Now we'll create test cases that exercise different aspects of our custom evaluators. We'll use a balanced set of 3 examples covering different dietary needs and safety considerations.

In [None]:
# Create test cases for evaluation
test_cases = [
    Case(
        name="Basic Recipe Request",
        input="Give me a simple chicken pasta recipe",
        expected_output="A complete recipe with ingredients, steps, and cooking times"
    ),
    Case(
        name="Vegan Recipe Request",
        input="I need a vegan chocolate cake recipe",
        expected_output="A vegan recipe with no animal products"
    ),
    Case(
        name="Food Safety Critical Recipe",
        input="How do I cook chicken safely?",
        expected_output="Recipe with proper temperature and safety guidelines"
    )
]

### Create Dataset with Custom Evaluators

We'll create a dataset that uses all four custom evaluators (including the LLM-as-a-judge) to provide comprehensive, multi-metric evaluation of recipe responses.

In [None]:
# Initialize all custom evaluators
recipe_quality_eval = RecipeQualityEvaluator()
dietary_compliance_eval = DietaryComplianceEvaluator()
recipe_safety_eval = RecipeSafetyEvaluator()
llm_judge_eval = RecipeHelpfulnessLLMJudge()

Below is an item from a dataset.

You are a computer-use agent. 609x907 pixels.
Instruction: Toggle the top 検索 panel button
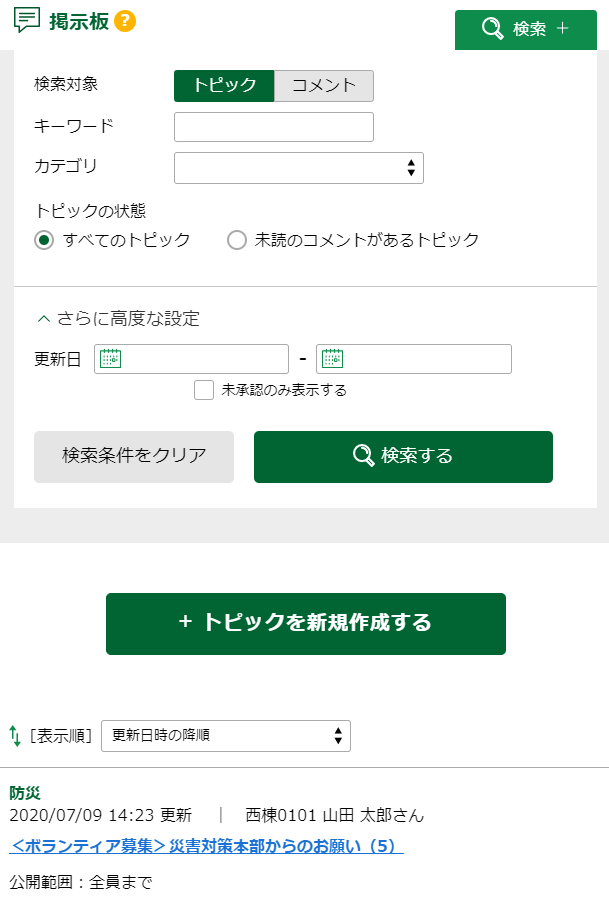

# Create separate datasets for each evaluator
dataset_quality = Dataset(
    cases=test_cases,
    evaluator=recipe_quality_eval
)

dataset_compliance = Dataset(
    cases=test_cases,
    evaluator=dietary_compliance_eval
)

dataset_safety = Dataset(
    cases=test_cases,
    evaluator=recipe_safety_eval
)

dataset_llm_judge = Dataset(
    cases=test_cases,
    evaluator=llm_judge_eval
)

### Run Evaluation

Execute the evaluation using our custom evaluators. Each test case will be evaluated against all four custom metrics, including the LLM-as-a-judge evaluator.

In [None]:
# Define agent task wrapper
def agent_task(case: Case) -> str:
    """Execute agent and return response."""
    response = recipe_agent(case.input)
    return str(response)

### Display Summary Report

Use the built-in display functionality to view aggregated results.

In [None]:
# Run separate evaluations for each evaluator
report_quality = dataset_quality.run_evaluations(agent_task)
# display(Markdown("## Recipe Quality Evaluator Report"))
report_quality.run_display()

In [None]:
report_quality.to_file('report')

In [None]:
report_quality.run_display()

In [None]:
report_compliance = dataset_compliance.run_evaluations(agent_task)
display(Markdown("## Dietary Compliance Evaluator Report"))
report_compliance.run_display()

In [None]:
report_safety = dataset_safety.run_evaluations(agent_task)
display(Markdown("## Recipe Safety Evaluator Report"))
report_safety.run_display()

### Evaluator Selection Guide

**Custom**: Domain-specific criteria, business rules, specialized metrics. Use rule-based for objective criteria; LLM-as-judge for subjective.  
**Built-In**: General capabilities, standardized metrics, baseline evaluation.  
**Best Practice**: Combine both for comprehensive coverage.

### Summary

You've learned to create custom evaluators by extending the Evaluator class, designing rubrics with 3-point and 5-point scales, and implementing both rule-based evaluators (objective criteria) and LLM-as-judge evaluators (subjective assessment).